▶ _Exercise description_:
Write out the material again, beginning at its first line and continuing through the line that contains "[x=22, y=378]". Offset every coordinate in the answers by adding 57, and leave the pictures out.

▶ _Dataset items_:
----------
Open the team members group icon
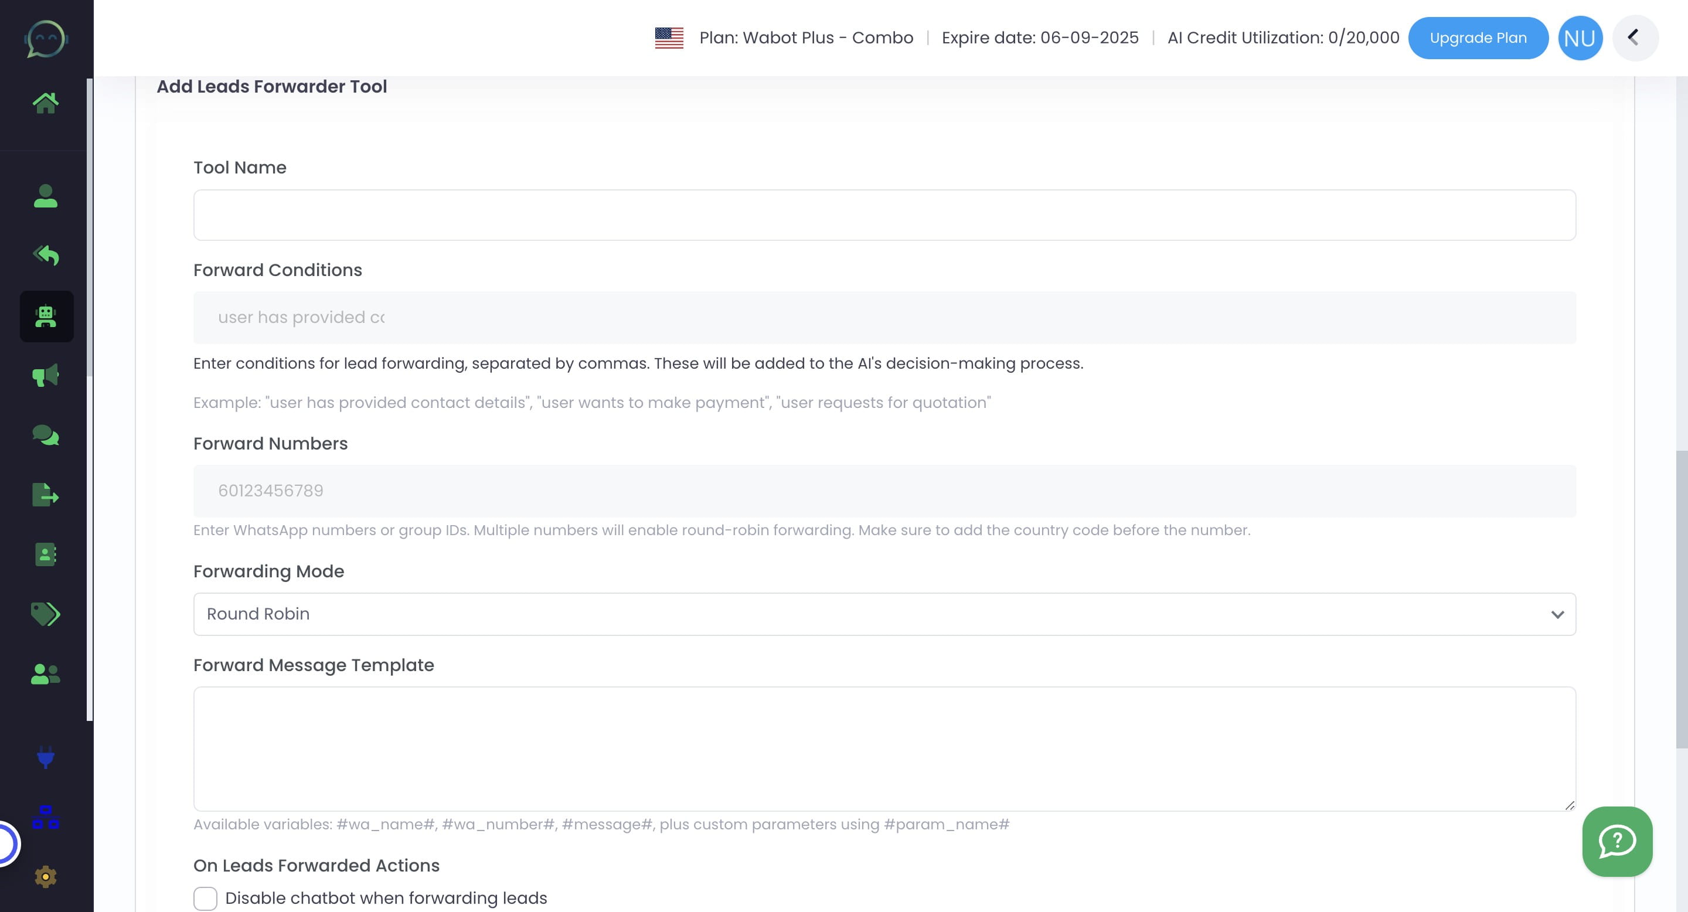click(45, 674)
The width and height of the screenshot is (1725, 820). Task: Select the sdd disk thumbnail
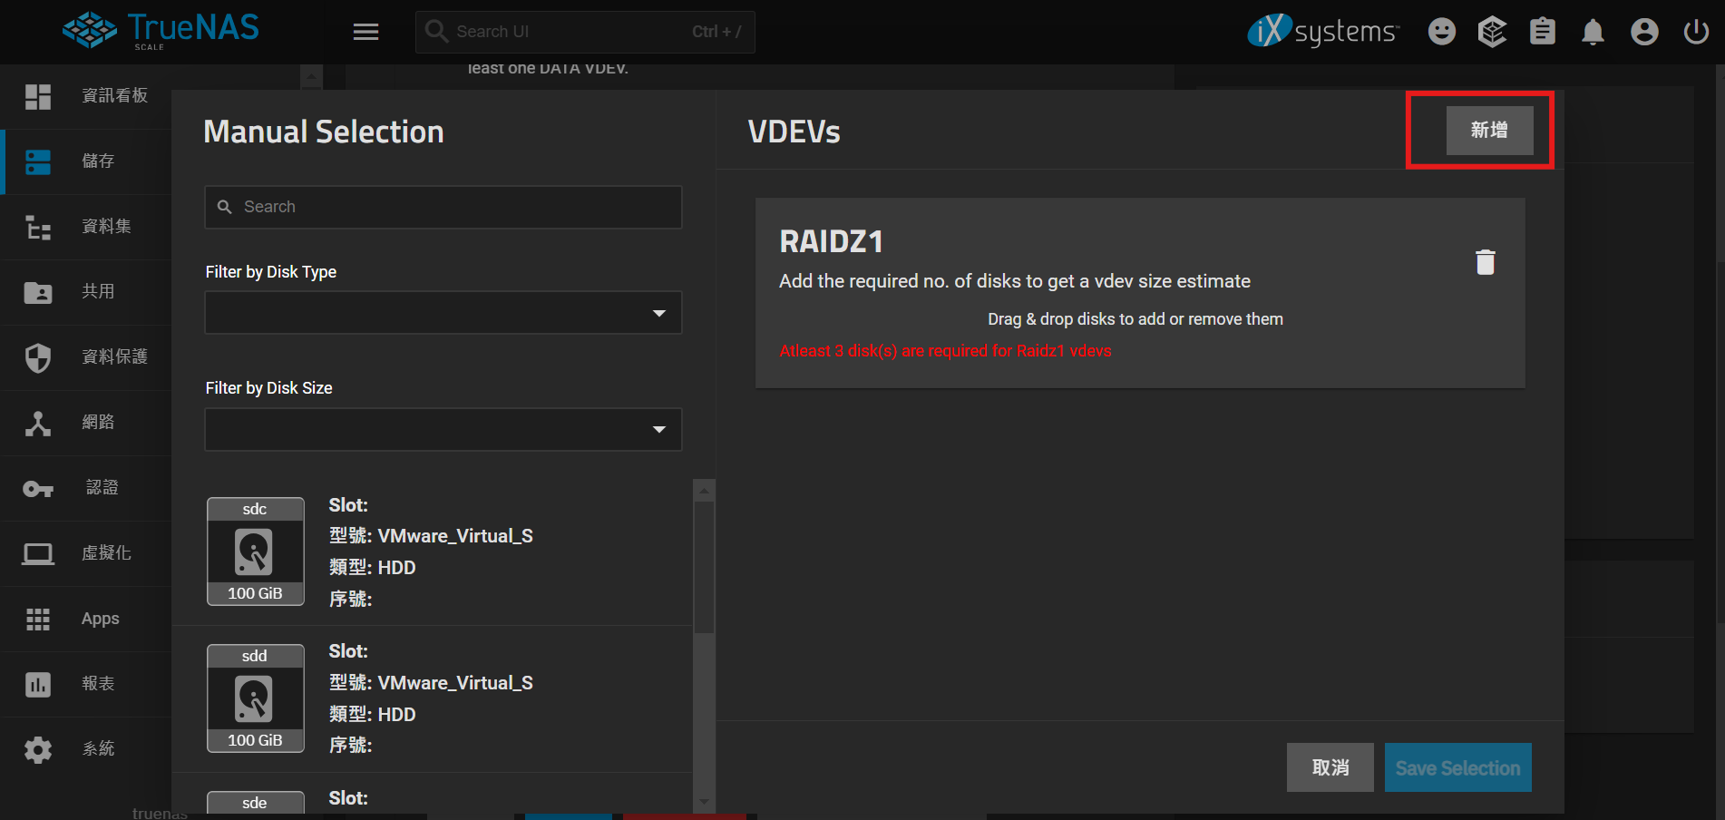[255, 698]
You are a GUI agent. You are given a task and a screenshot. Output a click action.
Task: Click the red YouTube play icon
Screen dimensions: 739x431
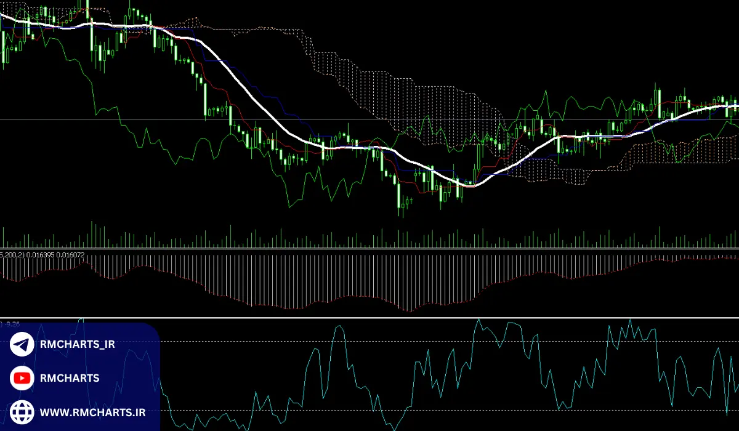[x=22, y=378]
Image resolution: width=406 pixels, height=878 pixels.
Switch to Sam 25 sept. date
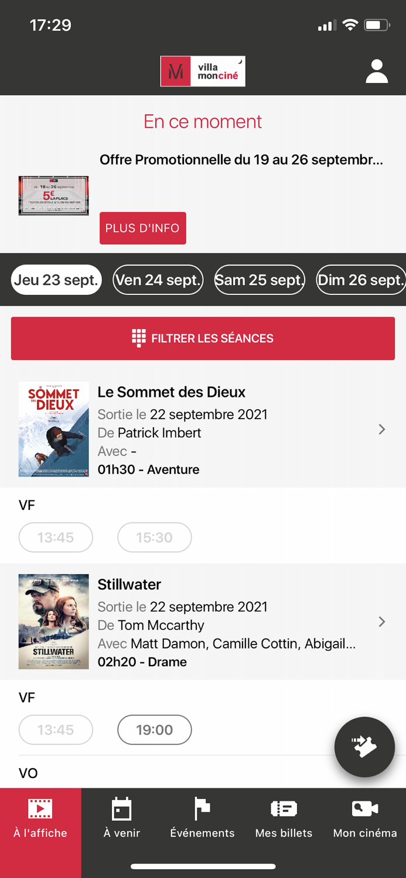[260, 280]
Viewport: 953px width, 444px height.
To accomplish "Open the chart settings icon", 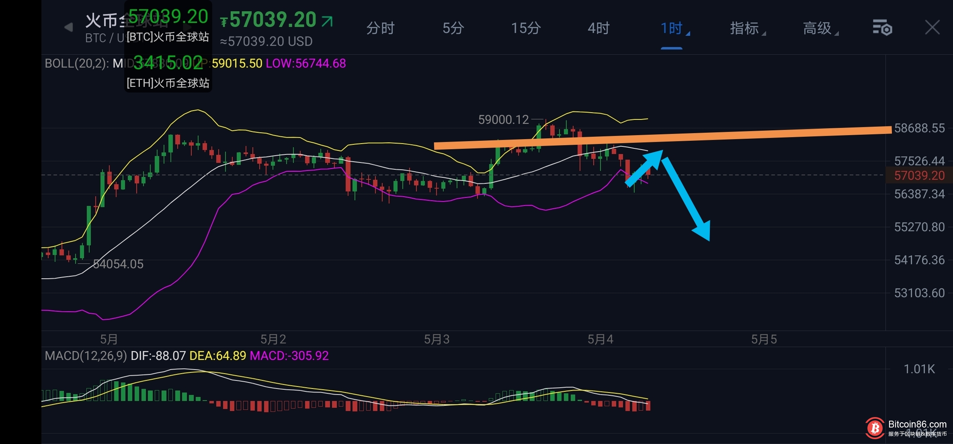I will click(x=882, y=28).
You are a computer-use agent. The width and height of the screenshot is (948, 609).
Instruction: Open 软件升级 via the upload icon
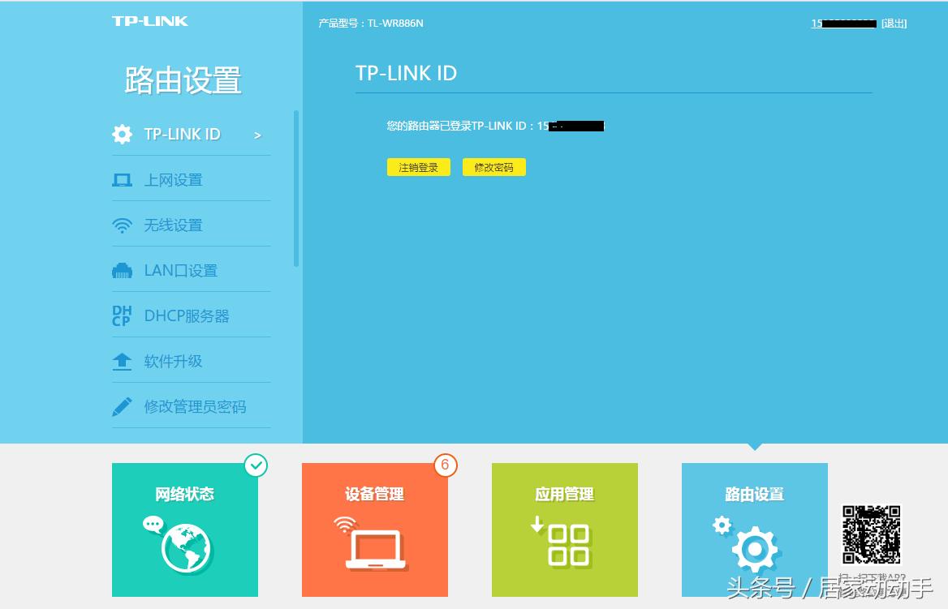tap(122, 361)
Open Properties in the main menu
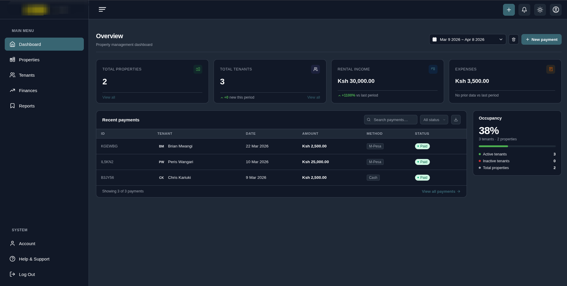The image size is (567, 286). (29, 60)
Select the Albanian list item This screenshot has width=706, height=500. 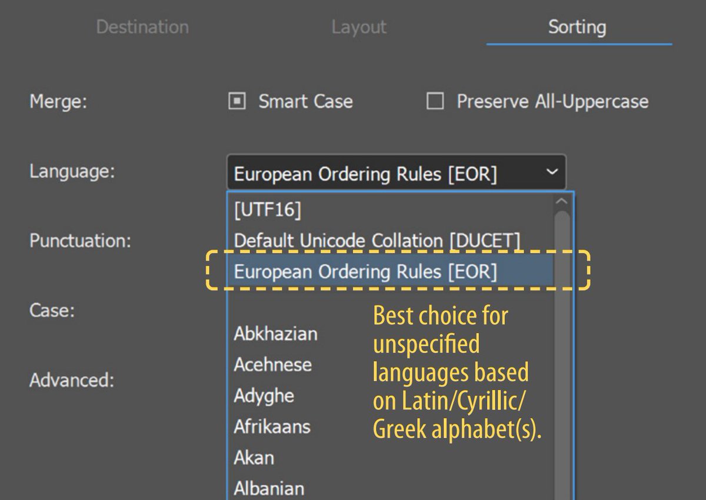click(x=269, y=487)
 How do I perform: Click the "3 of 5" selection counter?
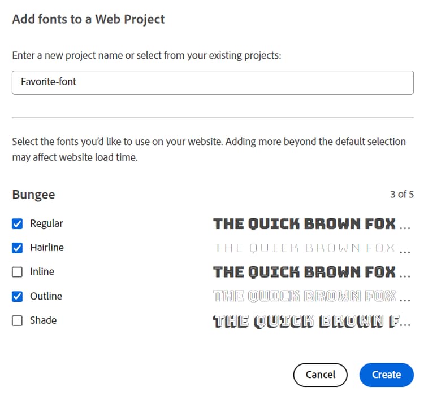[x=401, y=195]
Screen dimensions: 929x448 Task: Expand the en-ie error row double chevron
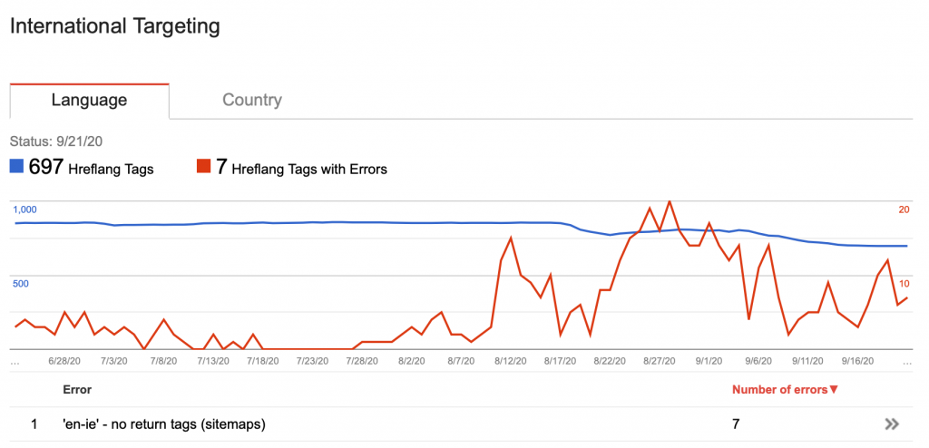pos(892,424)
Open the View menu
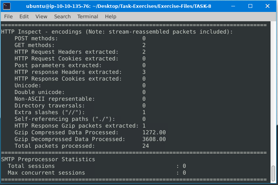278x185 pixels. click(x=41, y=16)
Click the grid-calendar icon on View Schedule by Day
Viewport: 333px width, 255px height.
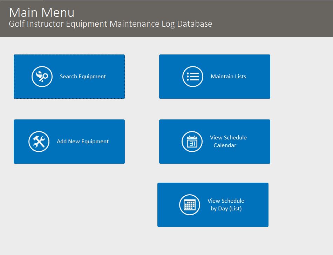[x=189, y=204]
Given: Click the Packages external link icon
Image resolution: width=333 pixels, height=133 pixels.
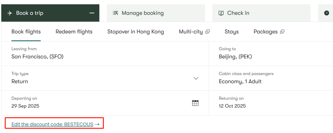Looking at the screenshot, I should pos(282,31).
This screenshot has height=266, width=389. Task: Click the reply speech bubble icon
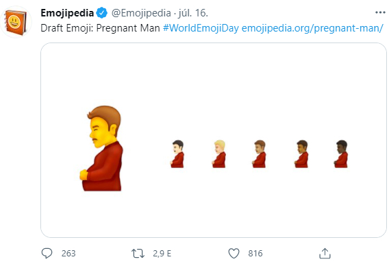(47, 254)
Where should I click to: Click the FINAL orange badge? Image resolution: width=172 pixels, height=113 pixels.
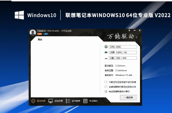pyautogui.click(x=39, y=34)
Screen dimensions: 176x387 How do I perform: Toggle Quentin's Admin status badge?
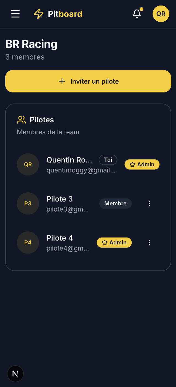click(142, 164)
----------
▶ _Reply to the exercise_:
Open the team members group icon
click(102, 731)
The width and height of the screenshot is (1725, 820). Task: Select the sdd disk thumbnail
[312, 755]
You are a GUI agent. You are given a task and a screenshot. Output a click action.
Task: Click the red YouTube play icon
Screen dimensions: 739x431
[x=79, y=435]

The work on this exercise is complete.